┌──

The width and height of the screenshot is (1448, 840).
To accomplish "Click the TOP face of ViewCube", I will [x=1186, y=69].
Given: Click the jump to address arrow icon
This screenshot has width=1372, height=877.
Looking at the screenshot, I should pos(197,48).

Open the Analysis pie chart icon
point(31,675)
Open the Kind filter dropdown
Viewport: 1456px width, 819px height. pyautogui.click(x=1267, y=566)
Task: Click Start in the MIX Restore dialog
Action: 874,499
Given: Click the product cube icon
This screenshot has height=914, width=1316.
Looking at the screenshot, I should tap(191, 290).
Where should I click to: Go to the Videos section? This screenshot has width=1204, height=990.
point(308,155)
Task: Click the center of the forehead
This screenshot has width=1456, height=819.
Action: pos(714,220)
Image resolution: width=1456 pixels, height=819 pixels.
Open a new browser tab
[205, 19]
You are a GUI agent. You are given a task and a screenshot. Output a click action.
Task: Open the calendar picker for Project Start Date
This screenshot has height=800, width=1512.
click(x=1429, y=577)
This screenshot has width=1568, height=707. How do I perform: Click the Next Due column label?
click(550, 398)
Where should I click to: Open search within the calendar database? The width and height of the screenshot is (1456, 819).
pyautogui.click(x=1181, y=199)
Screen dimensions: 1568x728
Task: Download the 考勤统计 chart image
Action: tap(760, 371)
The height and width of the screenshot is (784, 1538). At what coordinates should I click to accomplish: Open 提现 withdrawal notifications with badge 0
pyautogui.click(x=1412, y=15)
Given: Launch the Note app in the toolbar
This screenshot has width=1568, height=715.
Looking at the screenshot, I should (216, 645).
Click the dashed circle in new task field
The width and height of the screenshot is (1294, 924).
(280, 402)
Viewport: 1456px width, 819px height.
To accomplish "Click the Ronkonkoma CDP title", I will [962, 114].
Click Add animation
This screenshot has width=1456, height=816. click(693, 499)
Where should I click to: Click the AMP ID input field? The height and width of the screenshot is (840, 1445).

└──

Quote only the lines from the line containing "This screenshot has width=1568, height=715." through the end of the entries, keeping the first and the last.

### SOLUTION TO THIS TASK
This screenshot has width=1568, height=715.
Looking at the screenshot, I should (216, 645).
Click the dashed circle in new task field
The width and height of the screenshot is (1294, 924).
(280, 402)
Viewport: 1456px width, 819px height.
To accomplish "Click the Ronkonkoma CDP title", I will [962, 114].
Click Add animation
This screenshot has width=1456, height=816. click(693, 499)
Where should I click to: Click the AMP ID input field? The height and width of the screenshot is (840, 1445).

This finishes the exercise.